We talked, and I knew I was still the only one on the phone, who had faith and confidence in her spirit and life force by the time we hung up.  Still I knew I could not decide for her.  She was going to have to find a path through the dark night.  I wanted to call her the next day, but I thought it best to wait.  Primarily, because I had spoken of my confidence and faith in her, and I did not want to sound wavering. It wasn’t until a few days out that I got and email from her saying she was feeling better.

Having been a mental health professional for many years, and a mental health client before that, I know the drill.  Set up a contract, “I promise not to kill myself.” Personally, I  never liked that concept.  For me the best words I ever heard on the other end of the line when I wanted to kill myself were, “It is your choice.  I even understand why you are thinking of quitting, but I personally hope you don’t make that choice.”  The power of someone giving me the choice and believing in me to make the best choice, that was amazing.  I really got that I could choose.  Suddenly I had power.  Before that moment, I had felt helpless and powerless.

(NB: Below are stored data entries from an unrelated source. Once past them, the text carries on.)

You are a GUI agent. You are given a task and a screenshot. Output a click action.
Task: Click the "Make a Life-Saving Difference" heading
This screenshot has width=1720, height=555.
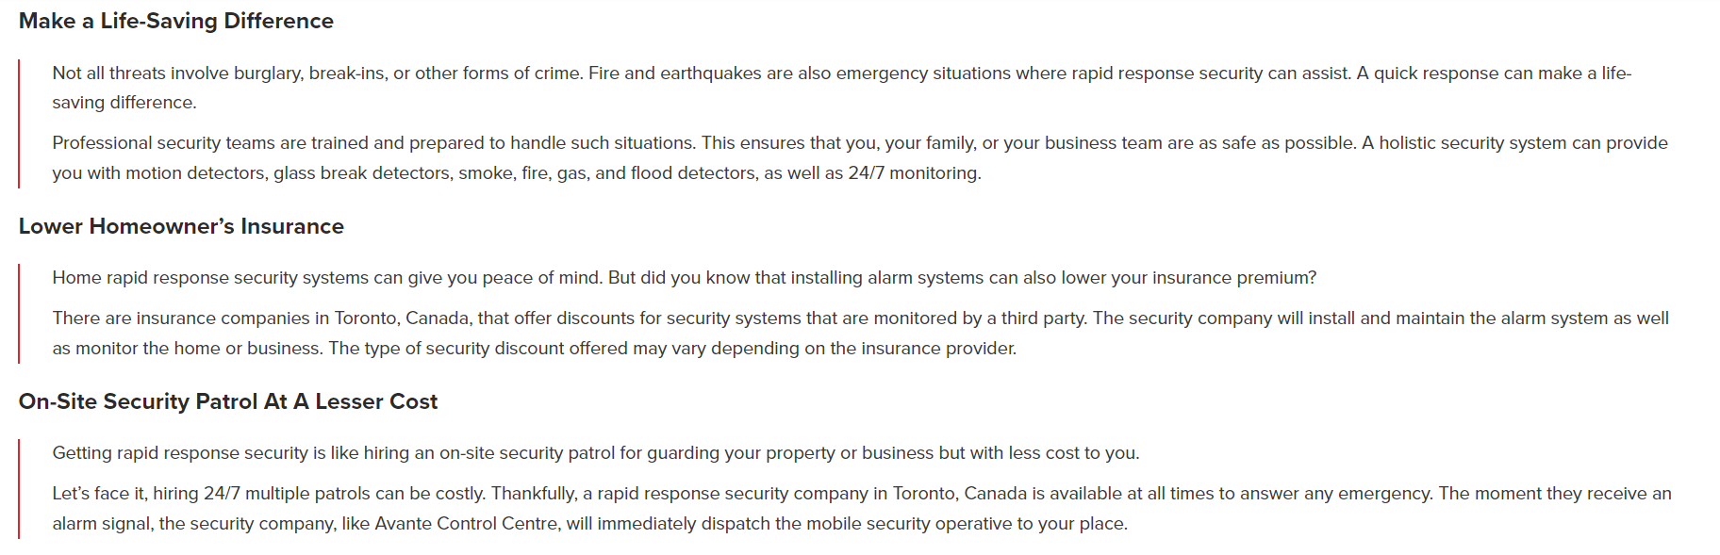coord(176,21)
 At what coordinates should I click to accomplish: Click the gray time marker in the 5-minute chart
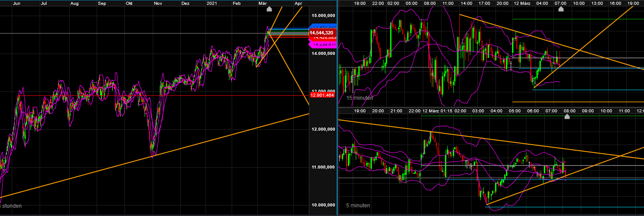click(x=567, y=117)
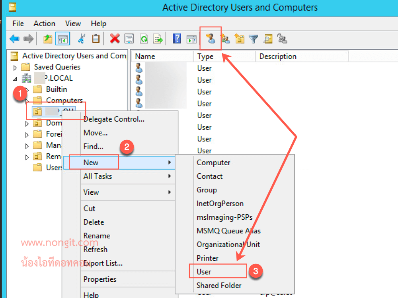Click the Create new group toolbar icon
Viewport: 398px width, 298px height.
(x=225, y=39)
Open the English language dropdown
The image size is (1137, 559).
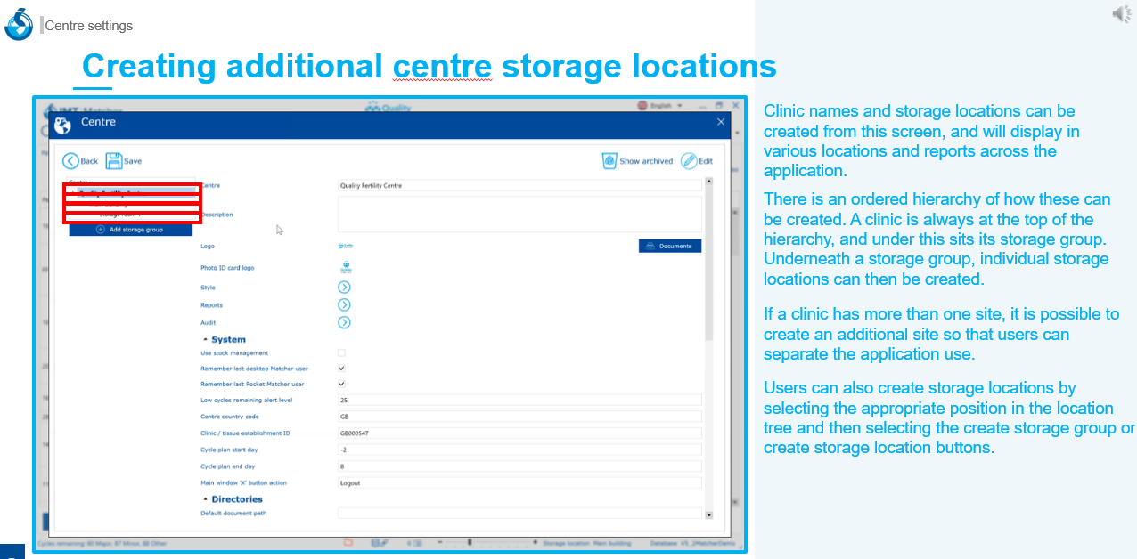tap(660, 106)
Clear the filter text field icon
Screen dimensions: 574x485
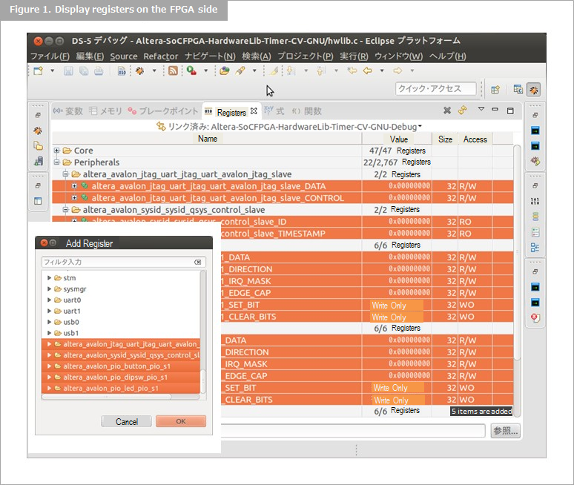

It is hard to let someone choose.  Whether it’s as life or death as suicide or watching someone choose to stay in a horrible job that they are slowly letting take the joy from them, it is hard to let them choose.  Still I am a big believer in holding people as able.  In my own life experience I did not really understand joy until I understood choice.  The idea that it is never the hand you are dealt that gives you joy or any feeling for that matter.  You get to decide how you respond to the circumstances of your life and you get to make that decision over and over.  meaning you can make it differently.  That is powerful.

The most loving and caring thing anyone has ever done for me is holding me as able. Believing in my ability to choose life even when I did not.  Sure I still have my dark nights that’s why I always have tea and movies on standby as well as friend who remind me I am able.  I can choose!